The Western Cape Barometer showed the same movement, with 9,7% and 2,9% respectively.
"It is clear that the month-to-month data show that the recession is near its end.
"The year-on-year figures still look very bad, but I still believe we are past the worst," Schüssler said.
The Western Cape and the Free State were seeing some relief, while the turning point for Gauteng and the Eastern Cape was still a few months away, he said.
On a sector level it was also clear that month-on-month declines were falling into single digits, after activity levels declined by double digits nearly every month at the end of 2008 and the beginning of 2009.
There were also positive signs in the transport sector which was directly linked to the levels of economic activity.

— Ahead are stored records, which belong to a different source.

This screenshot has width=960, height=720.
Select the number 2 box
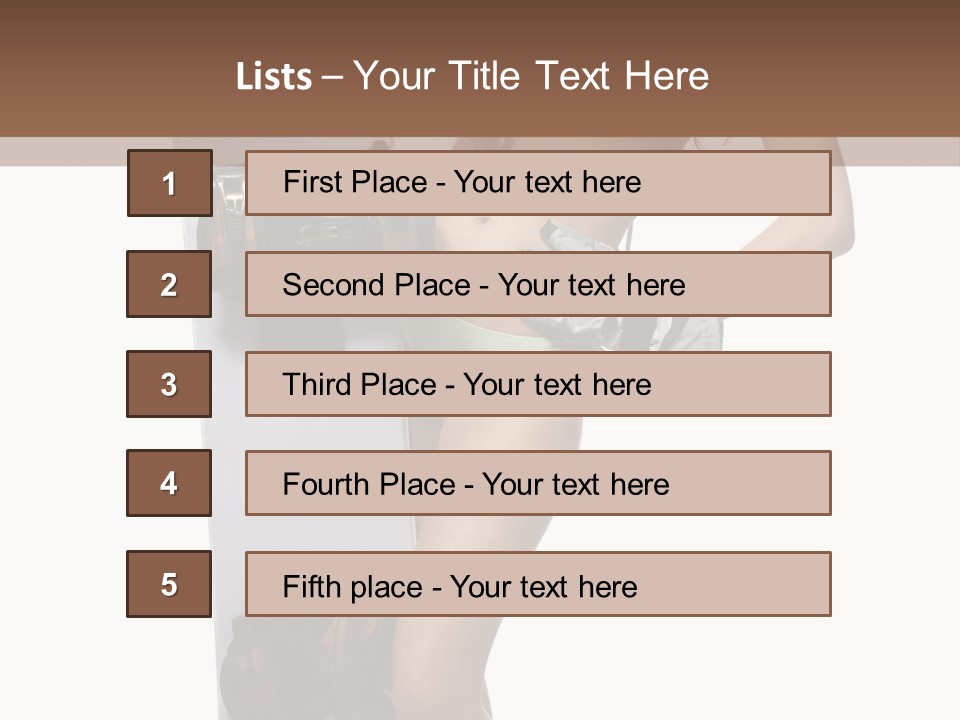coord(169,284)
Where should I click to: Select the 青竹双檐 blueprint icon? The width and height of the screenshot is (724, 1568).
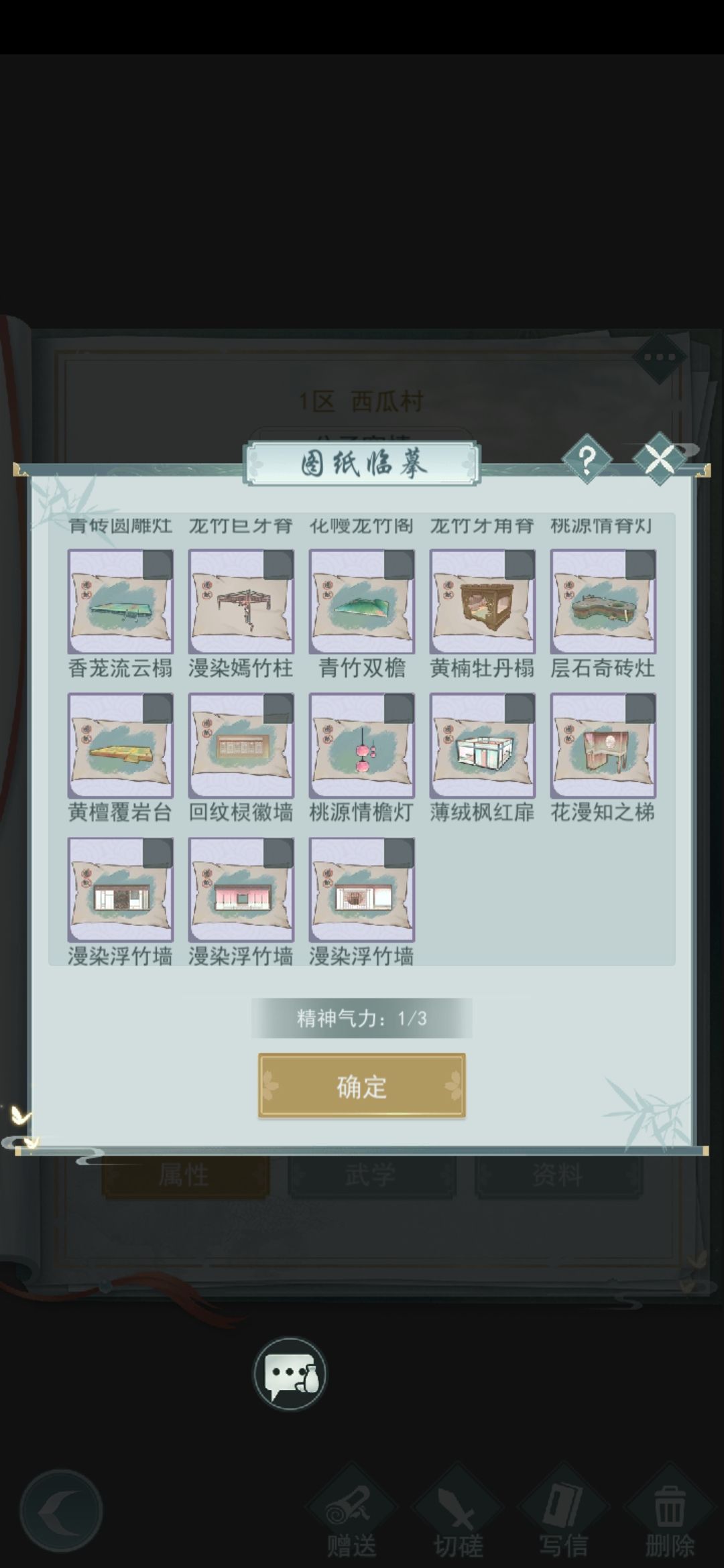[362, 602]
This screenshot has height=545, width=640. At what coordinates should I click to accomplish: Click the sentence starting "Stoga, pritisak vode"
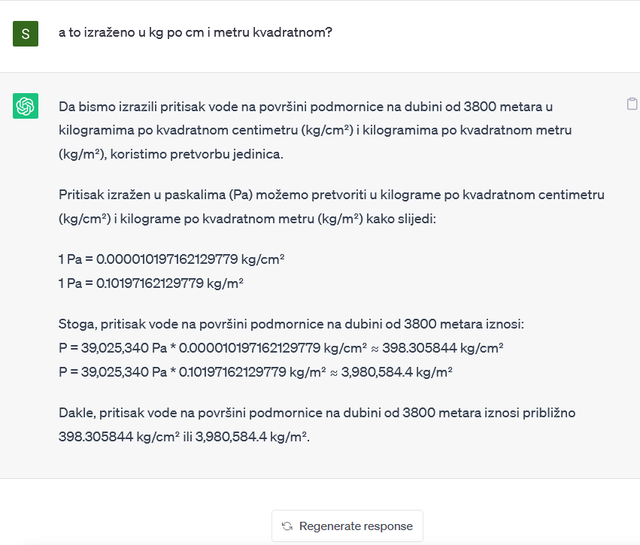click(x=291, y=324)
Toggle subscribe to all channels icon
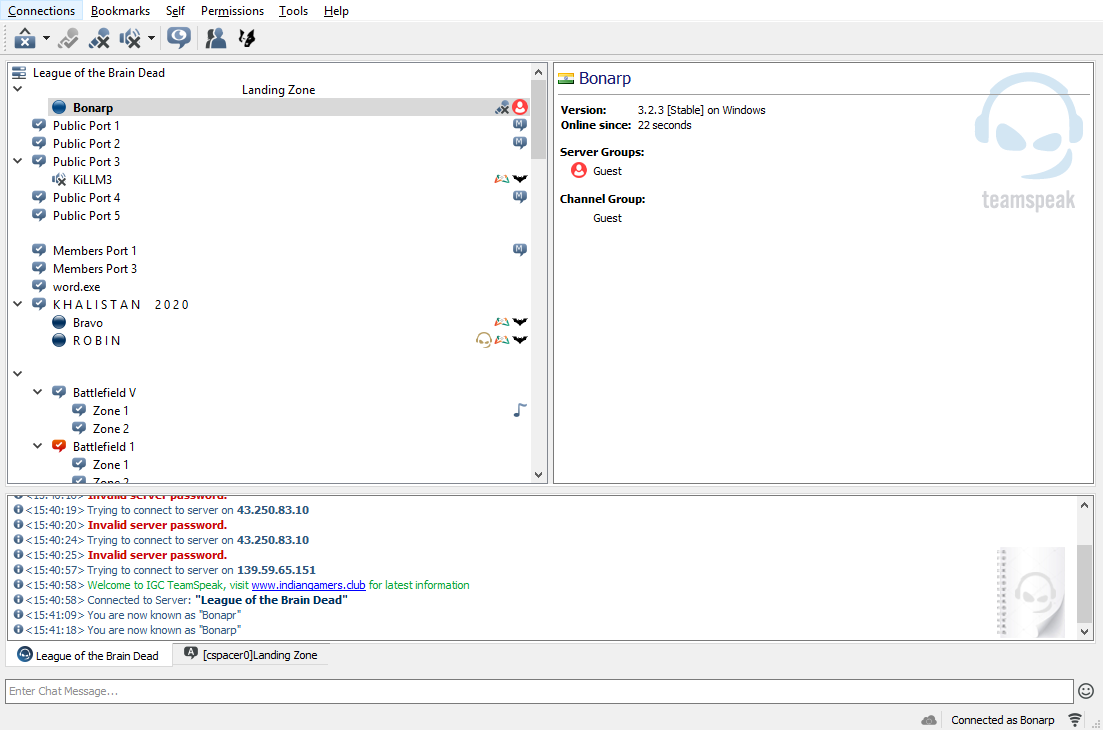 click(179, 38)
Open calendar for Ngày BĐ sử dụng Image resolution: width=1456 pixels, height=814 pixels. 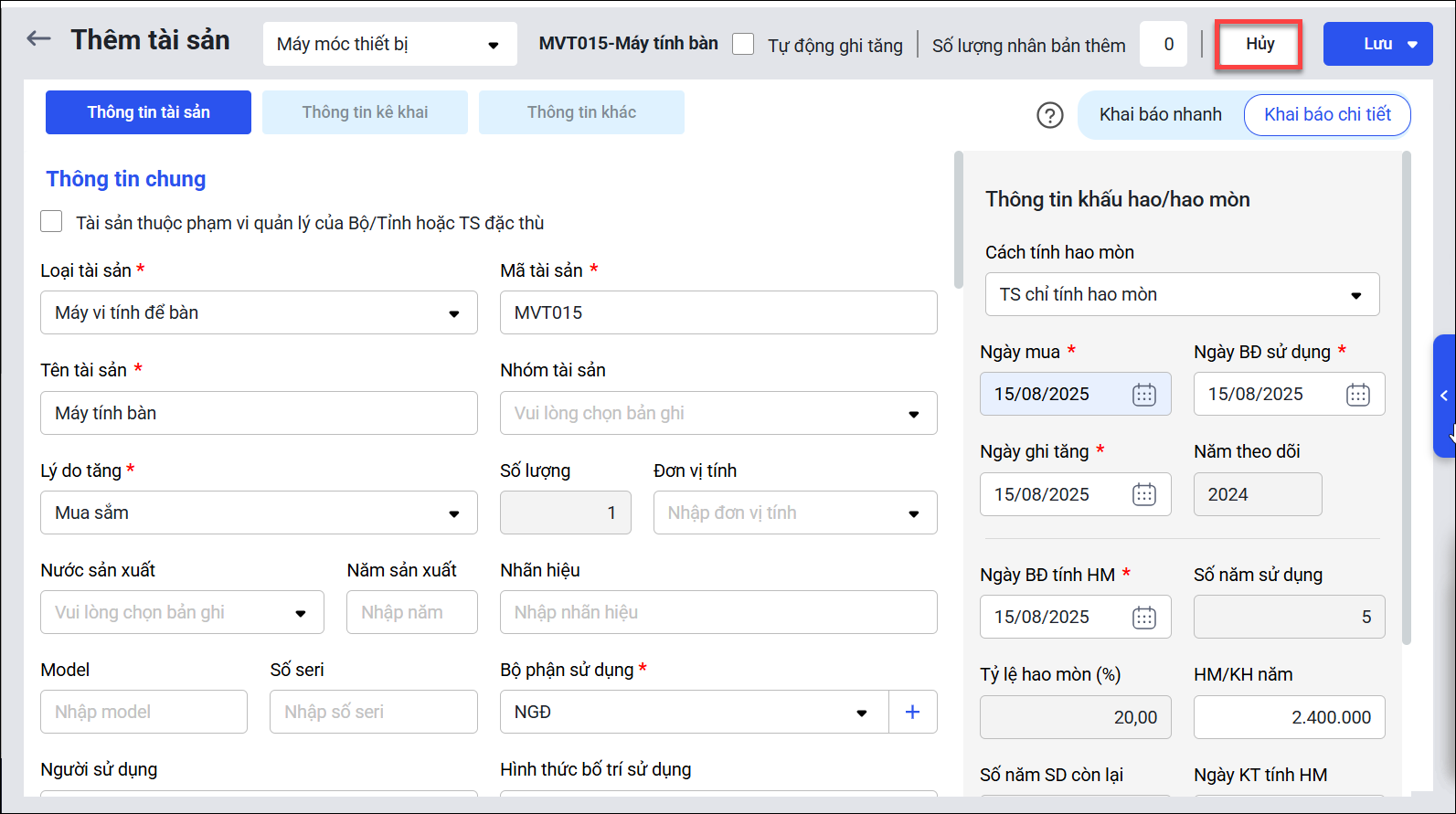(1358, 395)
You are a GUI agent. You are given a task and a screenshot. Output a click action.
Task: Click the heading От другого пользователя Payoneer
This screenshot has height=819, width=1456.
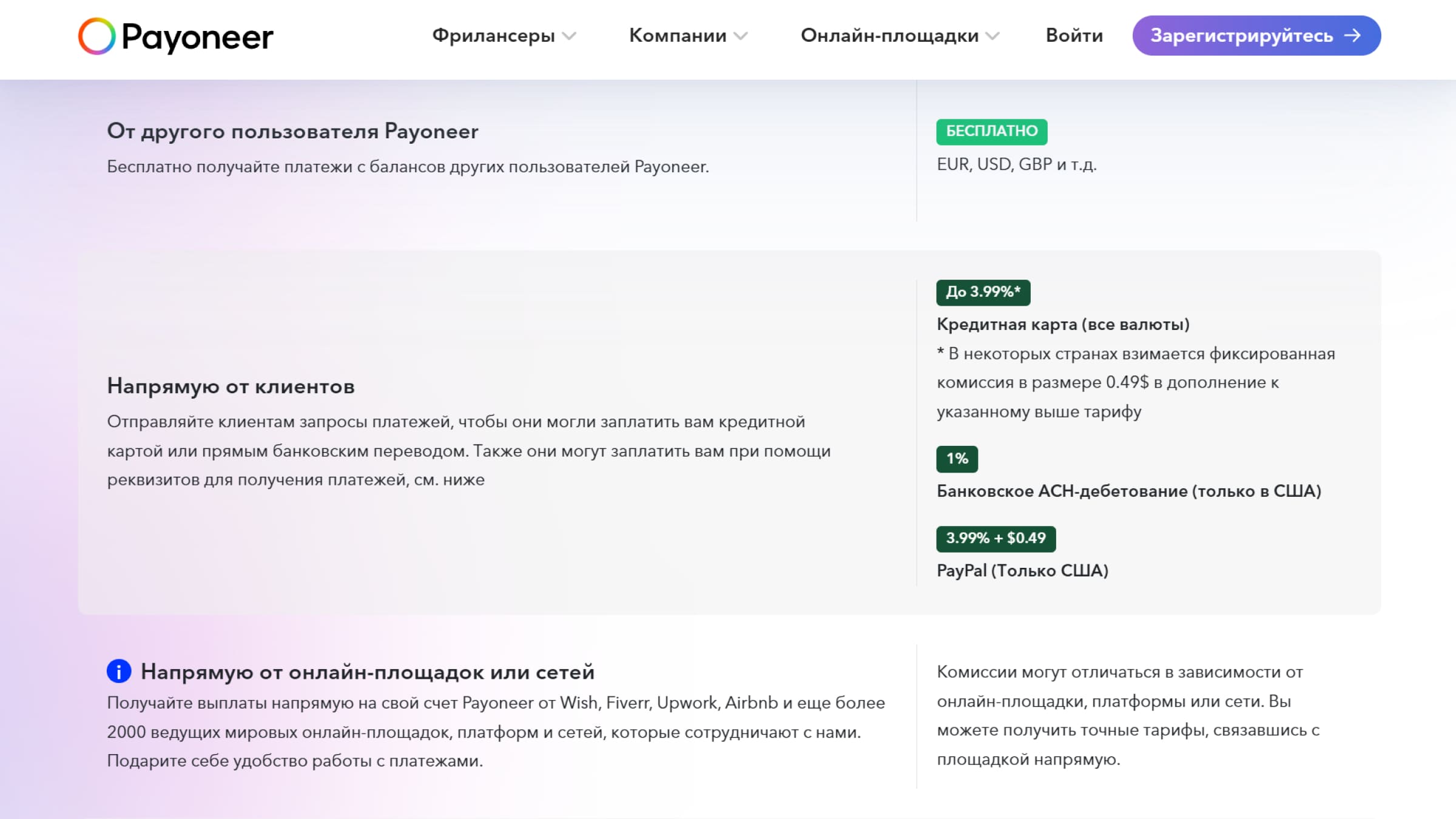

Schüssler said it was only the retail of durables like cars, furniture and jewellery that remained in trouble and would stay there for some time.
According to the study, another positive sign was that fuel sales picked up in all four provinces.
"This may partly be attributed to lower prices, but it also suggests a slight increase in business activity levels," Schüssler noted.
He said the barometers clearly showed that the recession's momentum was slowing down.
"I think we have reached a bottom in Western and Free State.
"The provincial economies of Gauteng and the Eastern Cape have not bottomed out, but I suspect a bottom within the next few months."
Owen said his team subscribed to the outlook that the "uneven" road to global recovery would continue on the back of widespread loose monetary policy and economic optimism.
"The exuberant recovery that we have seen in global equity markets over the past few months may have been overdone in the short term, but has traction in the medium term."
Owen said local consumers still under pressure of unemployment and deleveraging, continued to tighten their belts.
Mortgage advances had fallen for the first month since September 2002 and leasing and installment finance had fallen for the ninth consecutive month.
Both of these contributed to the continued decline in the rate of private sector credit extension to 3.40 percent year-on-year, he said.